About This Statistic
This statistic shows the gross domestic product (GDP) per capita in Italy from 2010 to 2016, with projections up until 2020. GDP refers to the total market value of all goods and services that are produced within a country per year. It is an important indicator of the economic strength of a country. In 2016, the GDP per capita in Italy was around 30,507 U.S. dollars.
Italy's struggling economy
Italy’s GDP per capita has been unstable since 2008, often experiencing slight increases and decreases annually. The third largest economy of the euro area not only suffered from the global financial crisis, they were also one of the primary victims of the euro area crisis. One of the outcomes is the significant growth of Italy’s national debt, which saw continued upsurges every year over the past decade. With the collapse of investments and loss of industrial production, the Italian state was forced to resort to increase taxation and decrease spending.

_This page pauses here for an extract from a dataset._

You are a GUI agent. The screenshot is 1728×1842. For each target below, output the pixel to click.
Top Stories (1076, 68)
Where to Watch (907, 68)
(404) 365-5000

Additionally, Italy was forced to borrow more, which in turn increased national debt and furthermore their debt-to-GDP ratio. A debt-to-GDP ratio is significant to help determine if a country can pay off its debts without incurring more.
Increased taxation and decrease spending helped with reducing expenditures as well as raising revenues, however Italy still maintained a trade balance deficit, which has only recently< started to recover. Several reasons for Italy’s downturn as a country are unnecessary spending and incompetent leadership.